Stephen King had … things to say about Robert E. Howard and sword-and-sorcery. He mostly liked the former … not so much the latter.
If you own a copy of the Del Reys and their pure Howard texts, you've probably seen this positive, forceful quote placed prominently on display:
“In his best work, Howard's writing seems so highly charged with energy that it nearly gives off sparks.”
This is an excerpt from King's1981 survey of horror and dark fantasy Danse Macabre. In it King references Howard with praise, though has no use for the subgenre he spawned.
From Flame and Crimson (pp. 180-181), King called sword-and-sorcery "a mediocre branch of fantasy that catered tales of power and wish-fulfillment for the powerless, “stories of strong-thewed barbarians whose extraordinary prowess at fighting is only excelled by their extraordinary prowess at fucking.” Added King, “This sort of fiction, commonly called ‘sword and sorcery’ by its fans, is not fantasy at its lowest, but it still has a pretty tacky feel; mostly it’s the Hardy Boys dressed up in animal skins and rated R.” King mentions no individual works or authors of sword-and-sorcery in his savage broadside, save Howard, who he also praises as “the only writer who really got away with this stuff. … Howard overcame the limitations of his puerile material by the force and fury of his writing and by his imagination.”
You can find more King commentary on REH here on the blog of Gary Romeo, who examines a flawed piece from King that appeared in the Jan. 1978 issue of the men’s magazine Oui. Though I must say King’s “mama’s boy” commentary sounds suspiciously like something he would have picked up from a DeCamp intro. Romeo gives us the full Danse Macabre quote from King, which is decidedly more mixed:
“In his best work, Howard’s writing seems so highly charged with energy that it nearly gives off sparks. Stories such as “The People of the Black Circle” glow with the fierce and eldritch light of his frenzied intensity. At his best, Howard was the Thomas Wolfe of fantasy, and most of his Conan tales seem to almost fall over themselves in their need to get out. Yet his other work was either unremarkable or just abysmal….The word will hurt and anger his legion of fans, but I don’t believe any other word fits.”

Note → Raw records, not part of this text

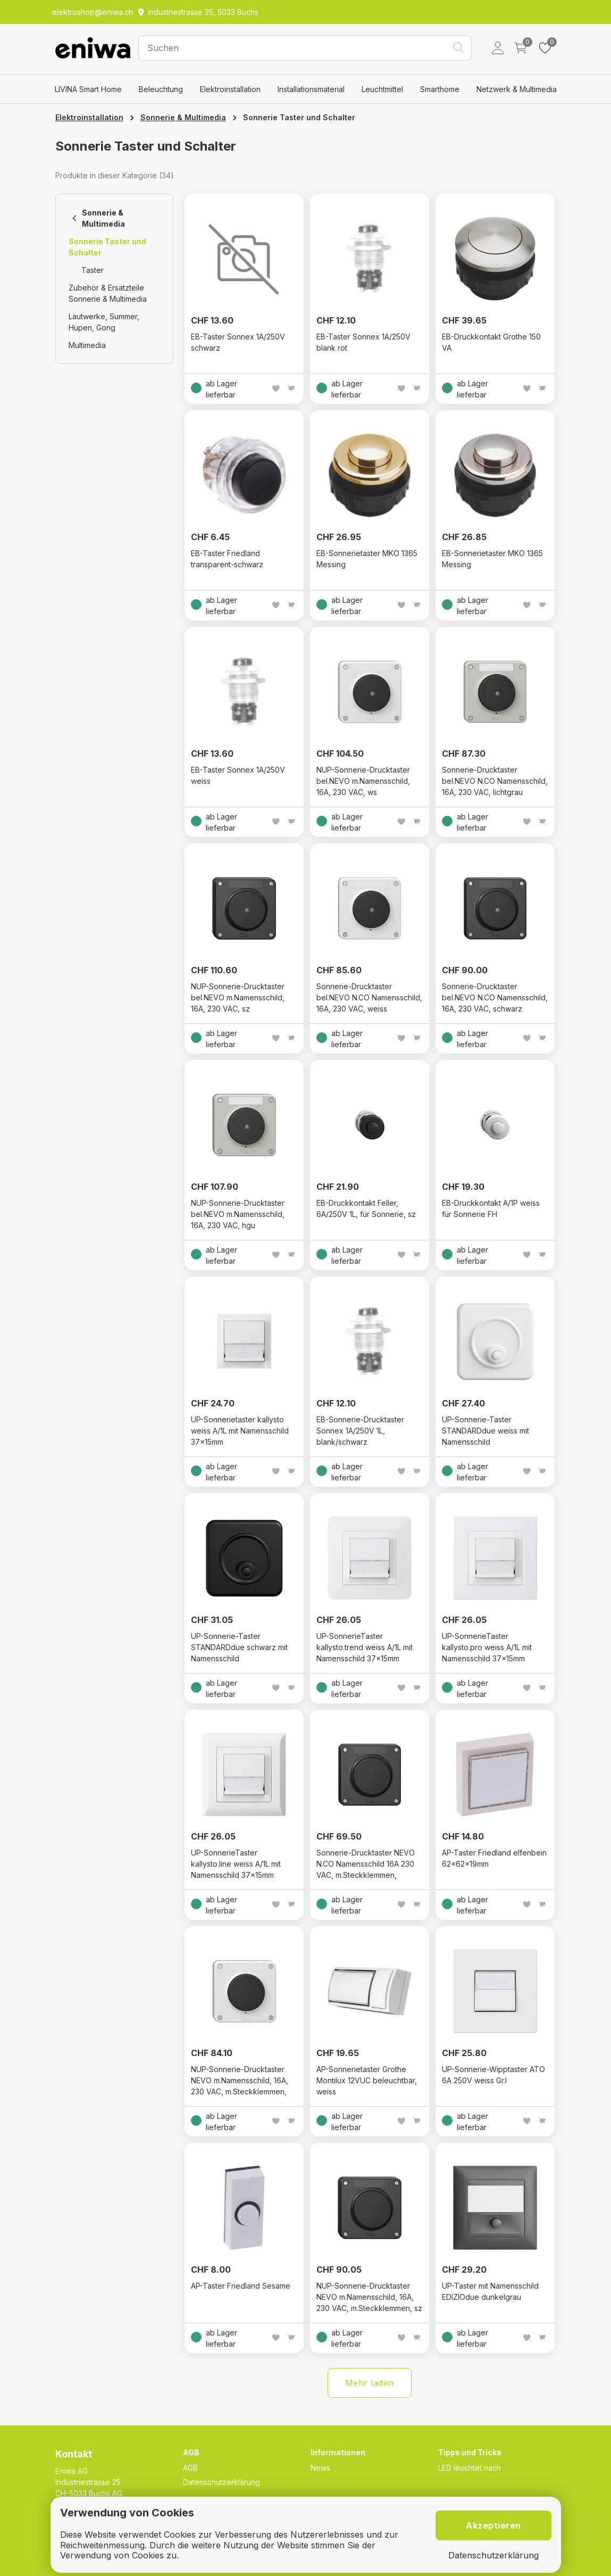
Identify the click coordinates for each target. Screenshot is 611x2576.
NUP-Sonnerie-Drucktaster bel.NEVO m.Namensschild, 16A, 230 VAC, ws (363, 781)
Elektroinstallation (230, 89)
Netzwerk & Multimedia (516, 89)
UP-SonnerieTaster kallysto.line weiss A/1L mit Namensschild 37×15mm (236, 1863)
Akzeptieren (493, 2525)
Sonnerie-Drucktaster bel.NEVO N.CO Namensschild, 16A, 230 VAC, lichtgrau (495, 781)
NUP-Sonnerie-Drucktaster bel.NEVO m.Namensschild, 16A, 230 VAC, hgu (237, 1214)
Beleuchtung (161, 89)
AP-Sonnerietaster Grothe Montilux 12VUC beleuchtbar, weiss (366, 2080)
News (320, 2467)
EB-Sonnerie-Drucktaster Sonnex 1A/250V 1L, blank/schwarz (360, 1430)
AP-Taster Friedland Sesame (240, 2285)
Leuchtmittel (382, 89)
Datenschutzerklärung (221, 2482)
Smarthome (439, 89)
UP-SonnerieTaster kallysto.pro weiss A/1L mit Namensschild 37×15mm (487, 1647)
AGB (190, 2467)
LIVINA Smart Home (88, 89)
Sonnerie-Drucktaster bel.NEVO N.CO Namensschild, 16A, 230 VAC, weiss (369, 997)
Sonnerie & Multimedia (183, 117)
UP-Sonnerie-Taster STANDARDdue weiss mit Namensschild (485, 1430)
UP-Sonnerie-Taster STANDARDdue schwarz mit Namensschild (239, 1647)
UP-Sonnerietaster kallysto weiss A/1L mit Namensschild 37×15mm (240, 1430)
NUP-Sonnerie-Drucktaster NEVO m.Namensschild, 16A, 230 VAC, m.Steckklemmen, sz (369, 2297)
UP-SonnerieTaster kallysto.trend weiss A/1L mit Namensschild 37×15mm (364, 1647)
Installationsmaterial (311, 89)
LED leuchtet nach (469, 2467)
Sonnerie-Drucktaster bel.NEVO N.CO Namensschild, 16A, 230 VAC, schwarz (495, 997)
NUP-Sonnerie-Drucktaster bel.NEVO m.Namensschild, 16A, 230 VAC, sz (237, 997)
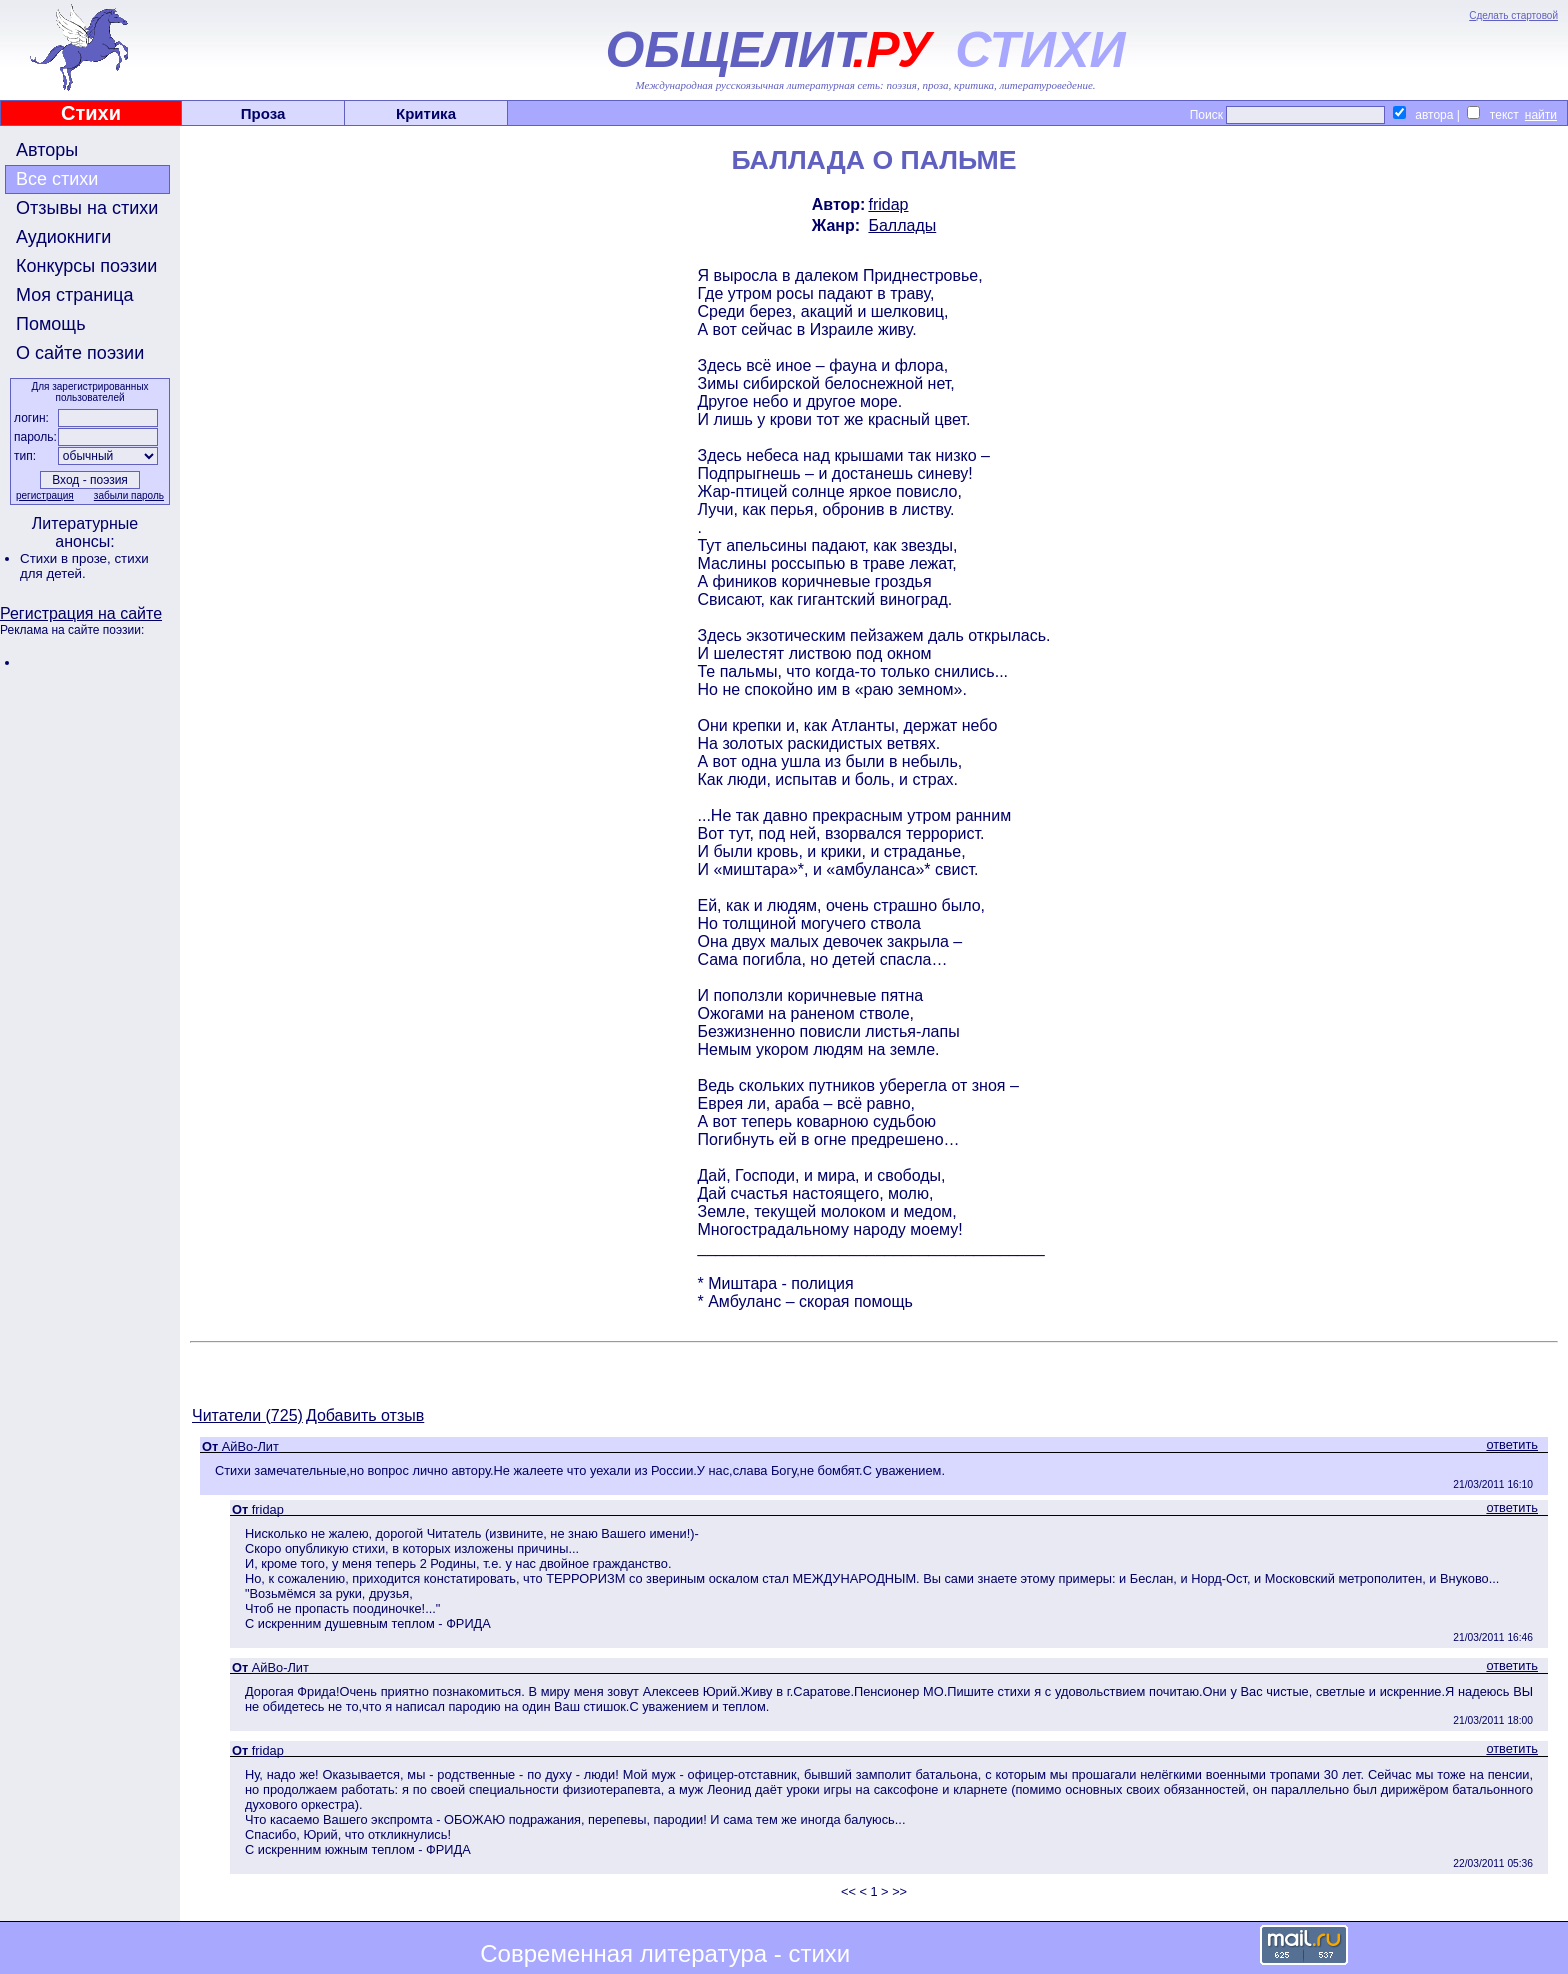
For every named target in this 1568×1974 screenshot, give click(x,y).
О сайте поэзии (80, 353)
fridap (888, 204)
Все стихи (57, 179)
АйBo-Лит (250, 1446)
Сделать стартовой (1513, 15)
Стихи (91, 113)
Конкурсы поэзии (86, 266)
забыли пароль (129, 495)
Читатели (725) (247, 1415)
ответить (1512, 1444)
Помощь (51, 324)
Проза (263, 113)
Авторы (47, 150)
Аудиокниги (63, 237)
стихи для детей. (84, 566)
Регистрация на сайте (81, 613)
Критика (426, 113)
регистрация (45, 495)
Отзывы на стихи (87, 208)
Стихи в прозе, (67, 558)
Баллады (902, 225)
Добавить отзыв (365, 1415)
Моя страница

All this comes up here because as I continue to work my way through the The Stand I’ve encountered another REH reference. Harold Lauder, a troubled Gollum-like figure who hovered on the edge of “good” and might still have become that way, is jilted by Frances Goldsmith, gives in to his worst adolescent impulses, and ultimately throws his lot in with Vegas and Flagg and the wicked West.
Pre-superflu Lauder was once a reader of adventure fiction … then gave it up for the (imagined) company of girls:
At age sixteen he had given up Burroughs and Stevenson and Robert Howard in favor of other fantasies, fantasies that were both well loved and much hated—not of rockets or pirates but of girls in silk see-through pajamas kneeling before him on satin pillows while Harold the Great lolled naked on his throne, ready to chastise them with small leather whips, with silver-headed canes. They were bitter fantasies through which every pretty girl at Ogunquit High School had strolled one time or another.
Ah Harold, you shouldn’t have read Frannie’s diary…no turning back from that.
King is a king of pop culture references. Howard-heads, are you aware of any other REH references?
Anyway, well past the halfway mark of The Stand.